**Aim of the task:**
Retype all of the data word for word, without pictures.

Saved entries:
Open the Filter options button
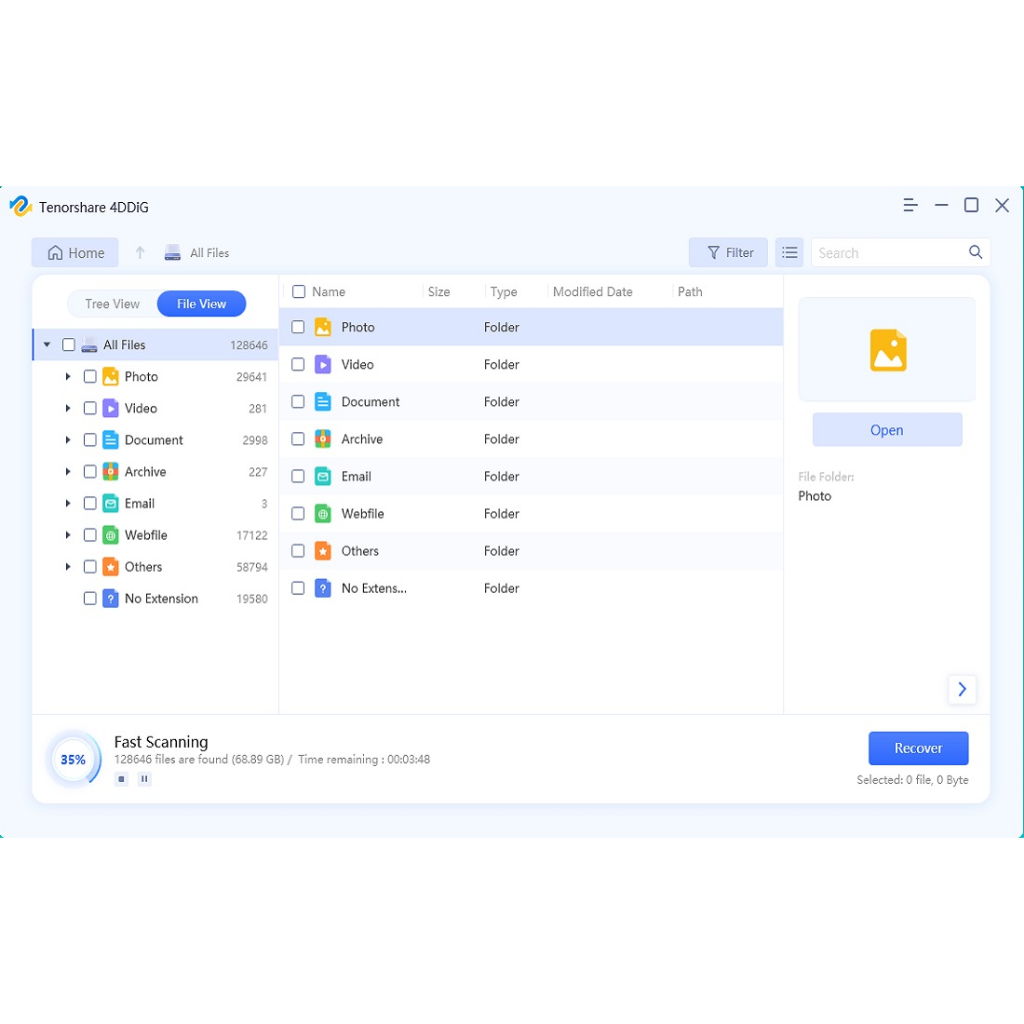Image resolution: width=1024 pixels, height=1024 pixels. [729, 253]
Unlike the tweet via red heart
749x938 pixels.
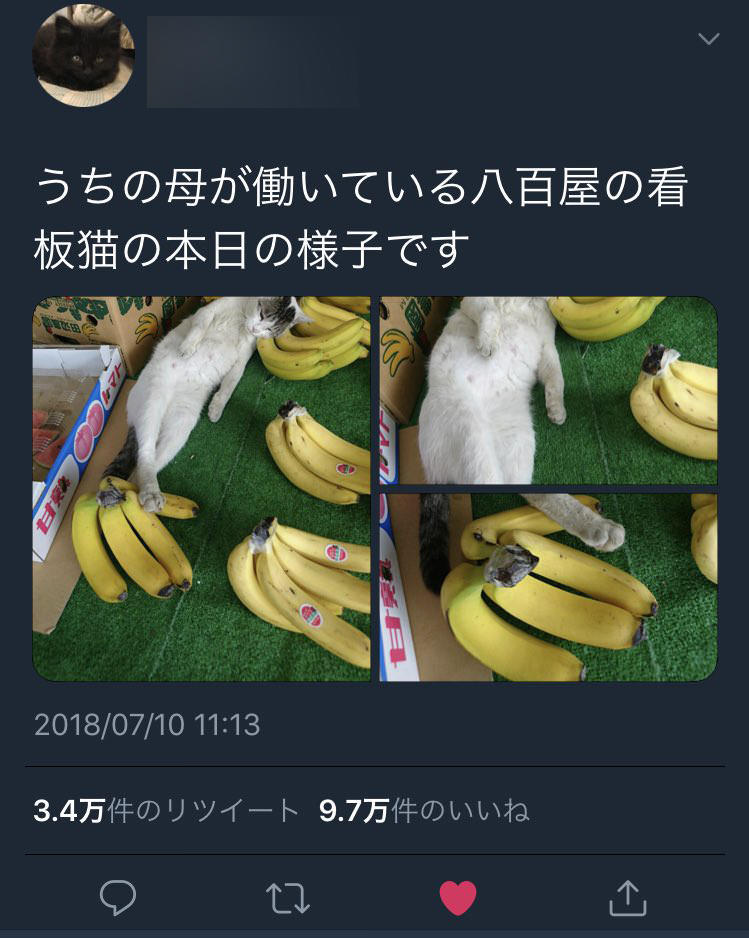point(458,898)
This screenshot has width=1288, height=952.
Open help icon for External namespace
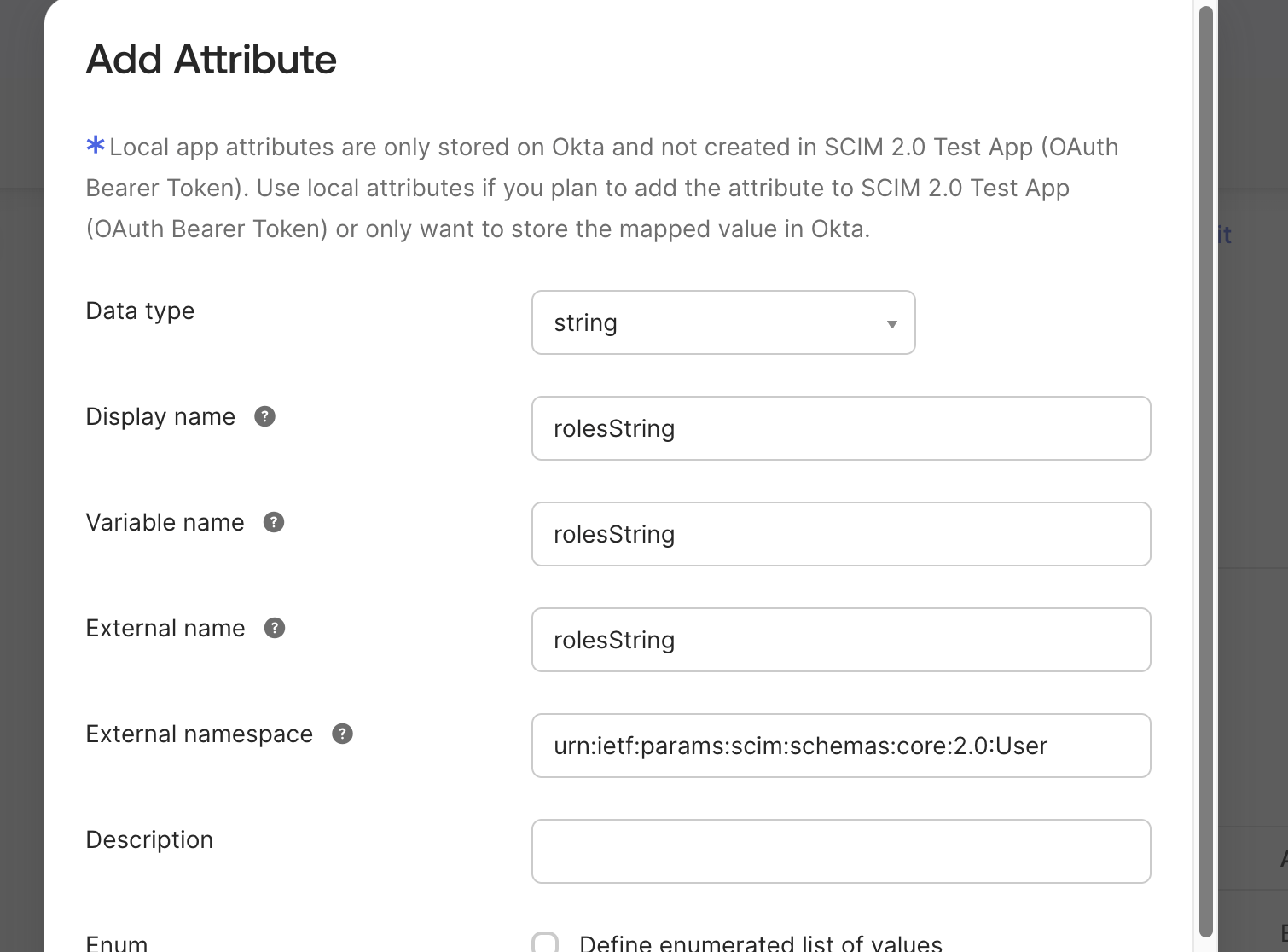[x=343, y=734]
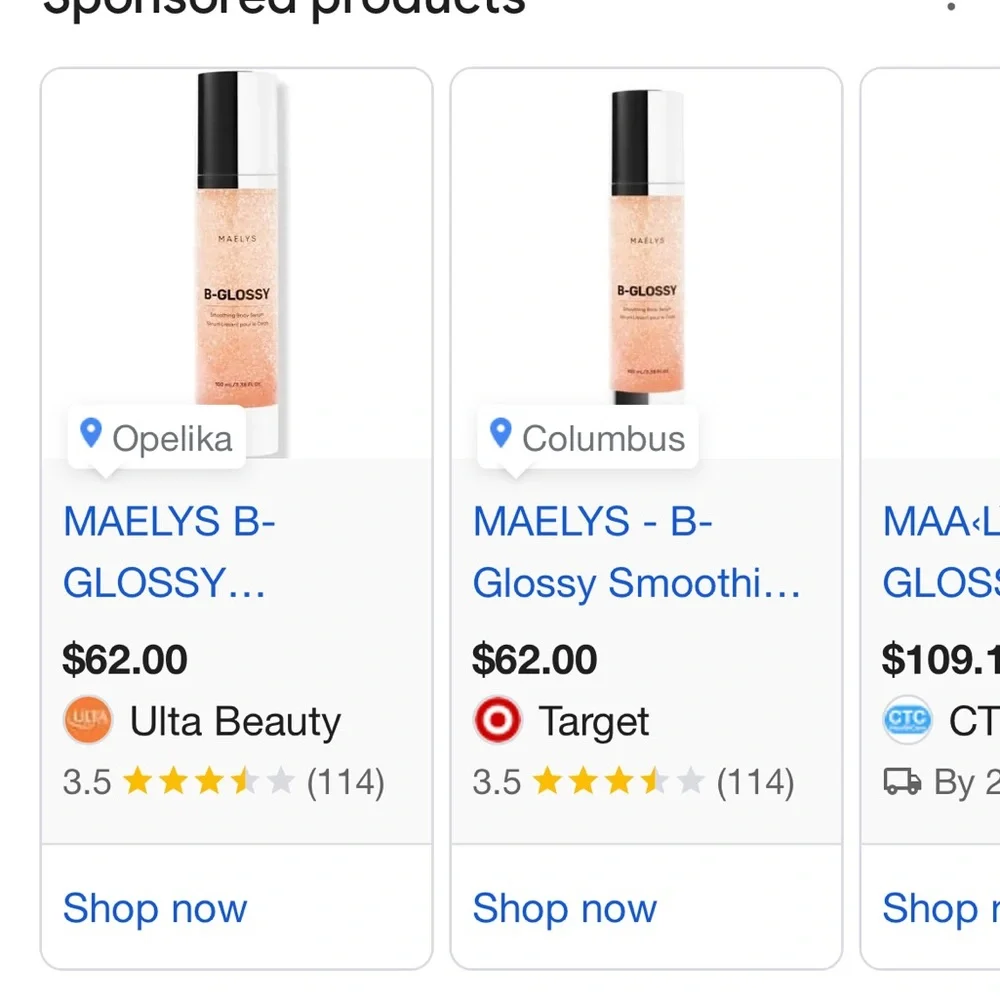
Task: Open the MAELYS B-Glossy Smoothing Target title
Action: pos(636,552)
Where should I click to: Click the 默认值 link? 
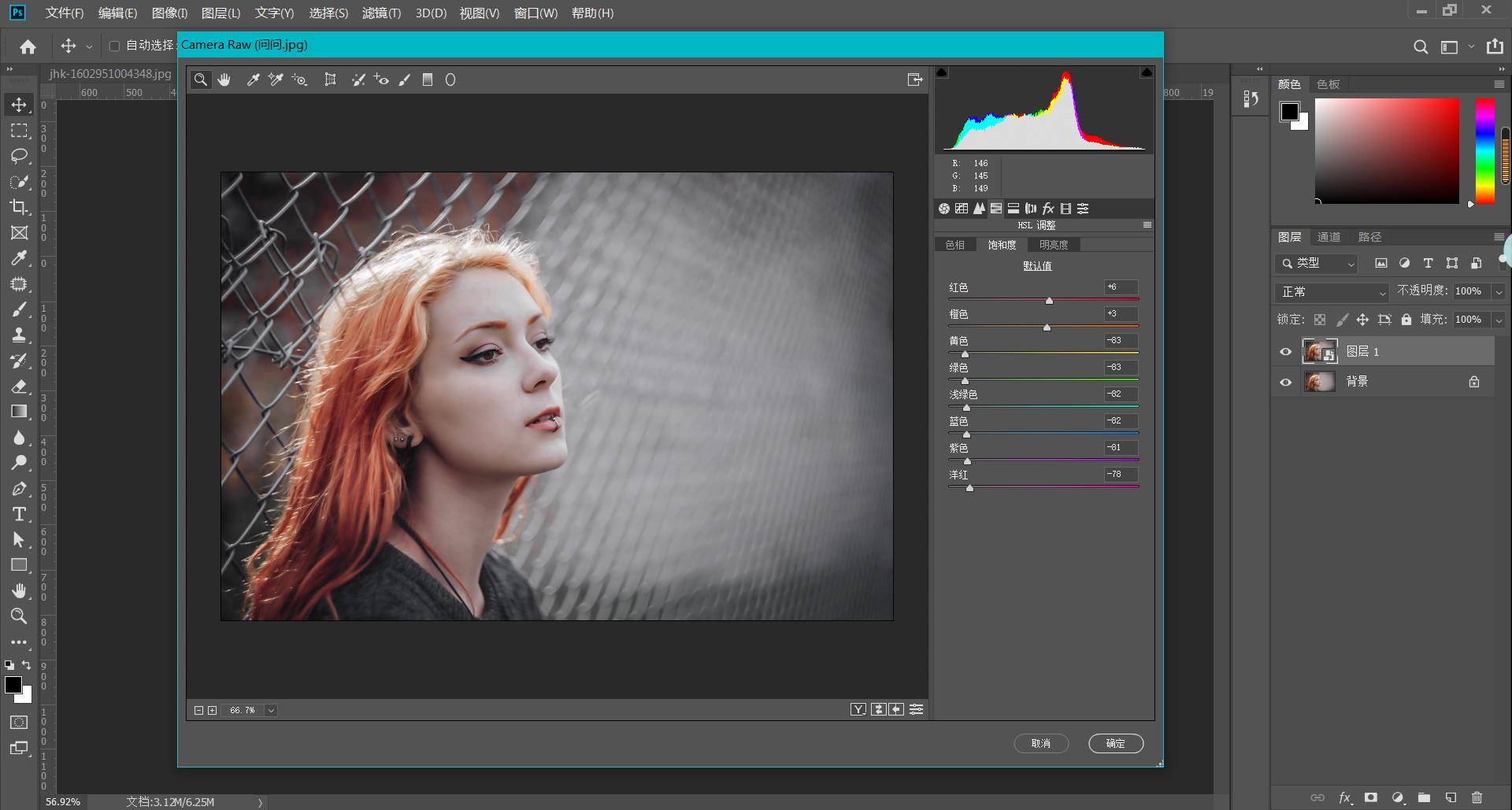point(1037,266)
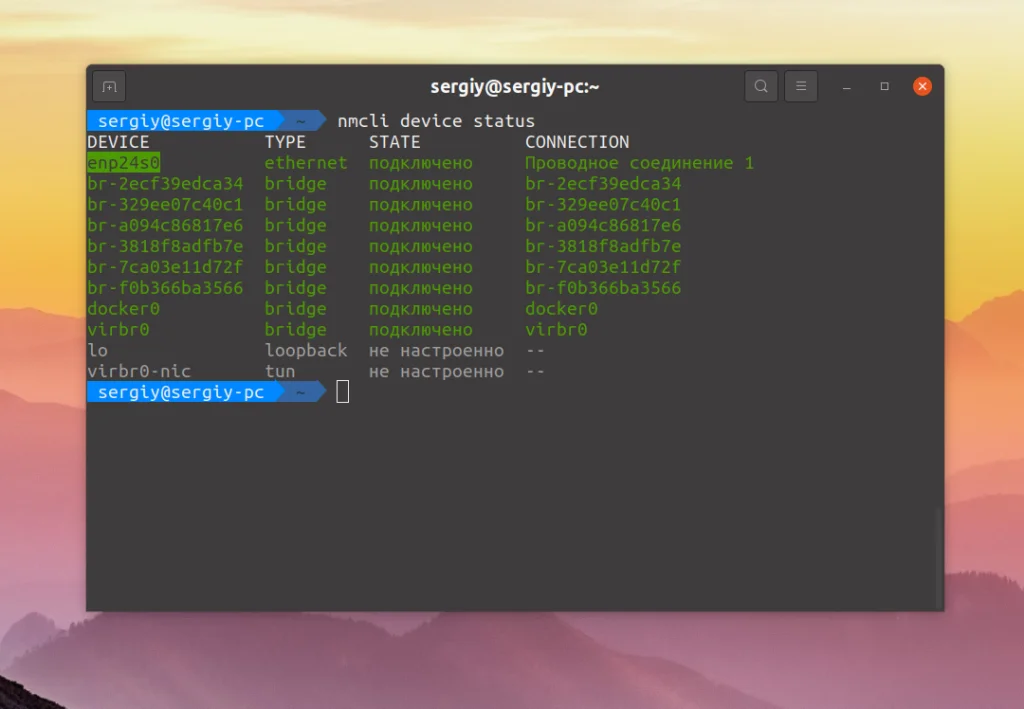Select the br-2ecf39edca34 bridge name
This screenshot has height=709, width=1024.
(x=166, y=183)
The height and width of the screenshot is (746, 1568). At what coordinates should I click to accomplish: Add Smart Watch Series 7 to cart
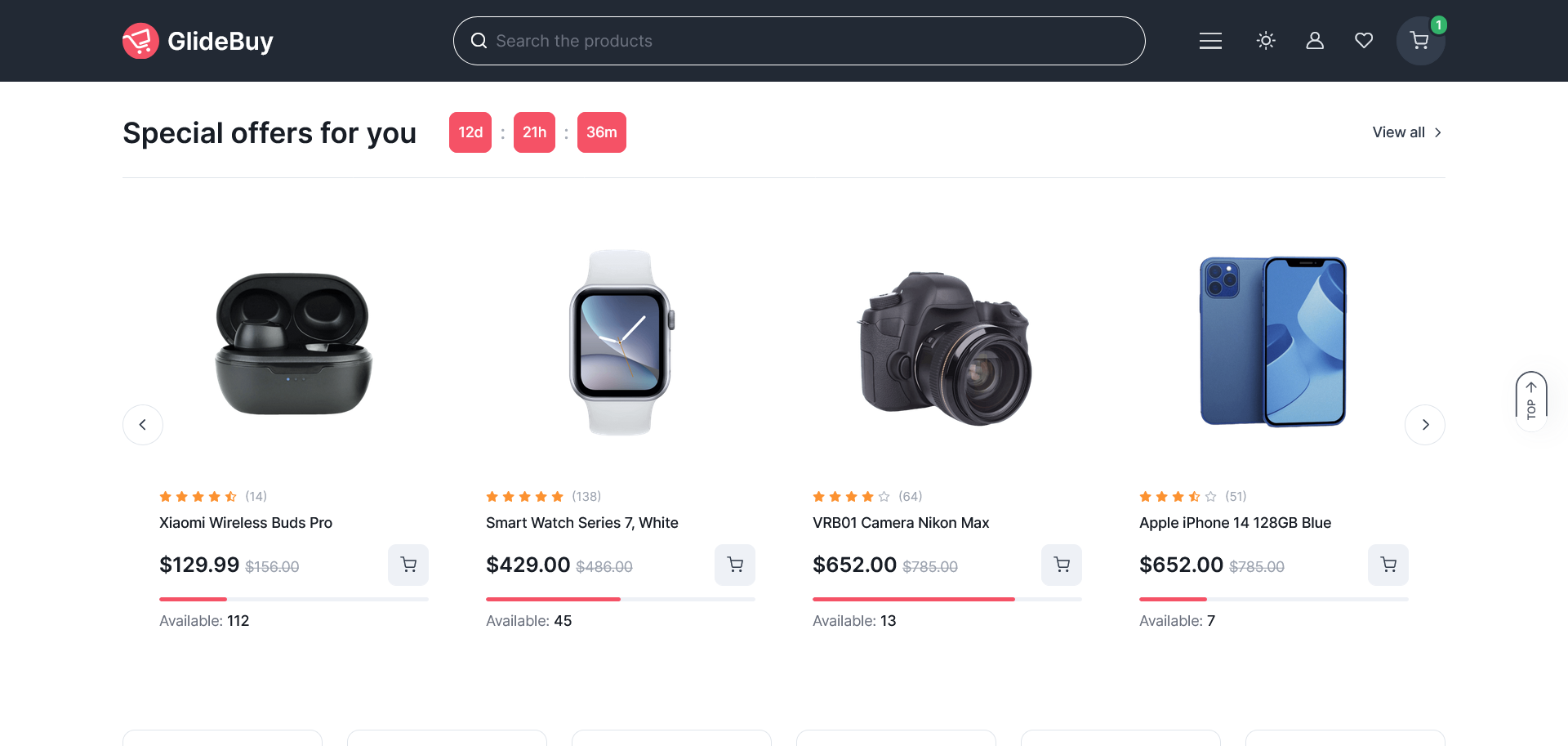[x=735, y=565]
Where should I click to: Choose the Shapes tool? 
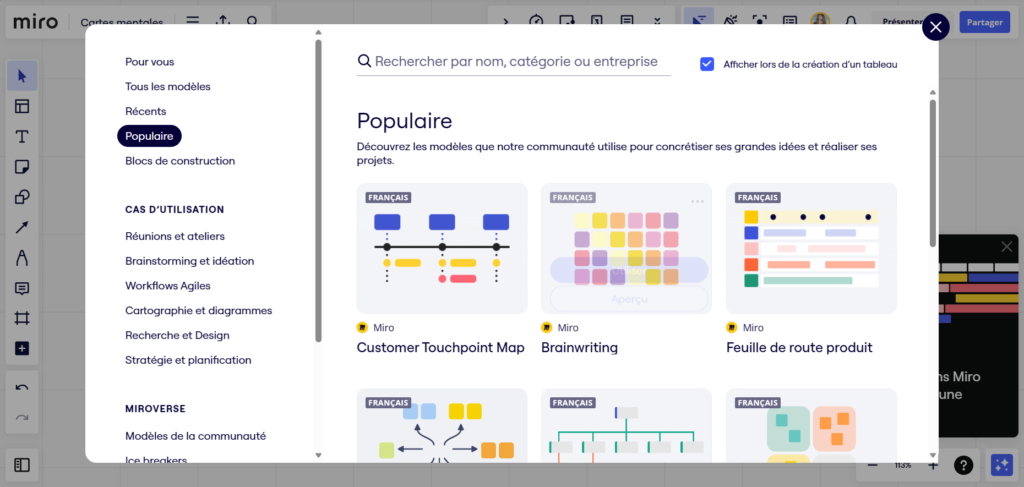(22, 197)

**Solved exercise:**
Open the Filter options button
Image resolution: width=1024 pixels, height=1024 pixels. [729, 253]
Unlike the tweet via red heart
749x938 pixels.
point(458,898)
This screenshot has width=1288, height=952.
Open help icon for External namespace
[x=343, y=734]
Task: Open the MAELYS B-Glossy Smoothing Target title
Action: pos(636,552)
Where should I click to: Click the 默认值 link? 
point(1037,266)
Select the br-2ecf39edca34 bridge name
This screenshot has height=709, width=1024.
(x=166, y=183)
The height and width of the screenshot is (746, 1568). At what coordinates should I click to accomplish: Add Smart Watch Series 7 to cart
[x=735, y=565]
Where should I click to: Choose the Shapes tool? 
(22, 197)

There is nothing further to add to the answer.